First of all, I gave my in-laws a copy of Trains Planes and Automobiles and took the opportunity to show it off in true family-game fashion.  Although billed as a game for two to six players, I included an optional rule for seven or eight players.  So with both in-laws, three sons, my wife, and myself, we launched into a seven-player session - the only shortcoming being that I had to provide a spare game piece from another game to accommodate the seventh player.  I must say that as the game designer, I do very badly at my own game.  I kept chasing stories in locations accessible only by automobile - Vicksburg, Ciudad Juarez, and Phoenix* - while others jetted around from airport to airport, racking up assignments.  My oldest son Patrick overcame a late start and beat everybody to the final assignment to win the game.  I have to say, we all had a great time, and I'm really hoping to be able to demonstrate this game in the Junior Events room at World Boardgaming Championships in Lancaster, Pennsylvania starting tomorrow.

(c) Z-man Games
Used by permission
Our game sessions over the last several days were frequent and fun.  My 15-year-old, usually so impulsive in push-your-luck games, turned out to have perfect timing in Incan Gold and won that game hands-down.  My father-in-law and other two sons pushed a lot of poker chips around the table playing Blackjack, in which my ten-year-old ended up winning his grandfather's house and car (or would have, if the titles were on the table). We had a great session of Apples to Apples that included Patrick's girlfriend.  My wife demonstrated her unstoppable command of word games in Word Thief.  We had several really fun games of Guillotine, which is always good for a laugh.  I was very pleased to engage my mother-in-law in Reiner Knizia's Ingenious, which is both intellectually and aesthetically satisfying - so much so that she insisted on a second game immediately.  And, finally, we introduced the in-laws to the notion of a co-op game with Pandemic, which we lost when the Player Deck ran out before we were anywhere near curing the black disease.  Our family has now managed to lose Pandemic in all three possible ways.
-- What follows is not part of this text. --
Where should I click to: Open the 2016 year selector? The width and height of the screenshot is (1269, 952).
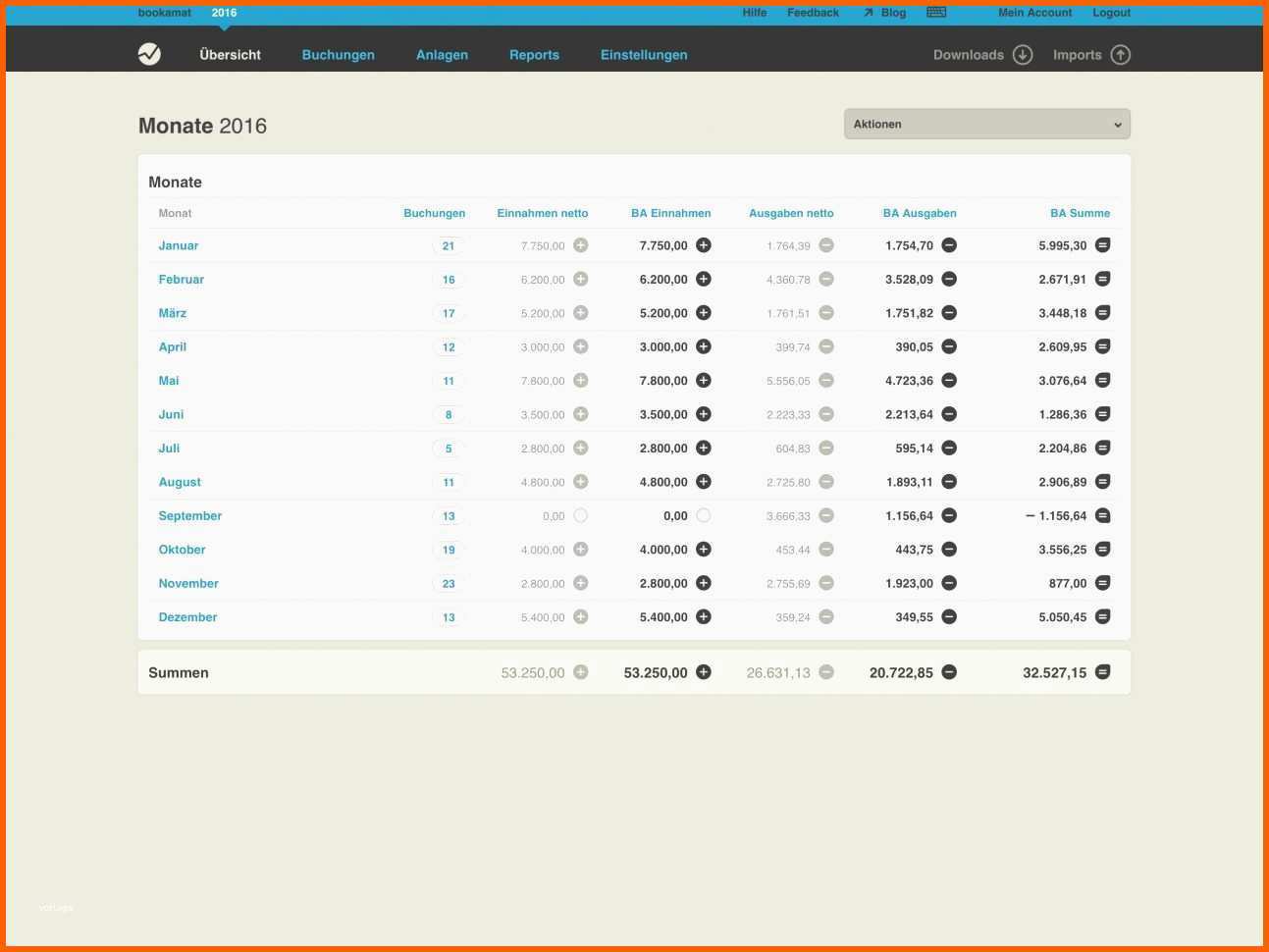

So the in-laws' visit became a smorgasbord of boardgaming fun.  The summer heat was never really a factor as we found great entertainment right in our own home and in the good company of family.  And that's what vacations are really all about.

* Now, I should note that I'm perfectly aware that you can fly to any of these places today, and might even have been able to do so fifty years ago.  But for purposes of making TPA interesting, I only put airports in about a third of all cities on the map, and provided rail service only to another third.  So there are many cities on the map that, in the game, can only be reached by car.  That's what makes it a challenge.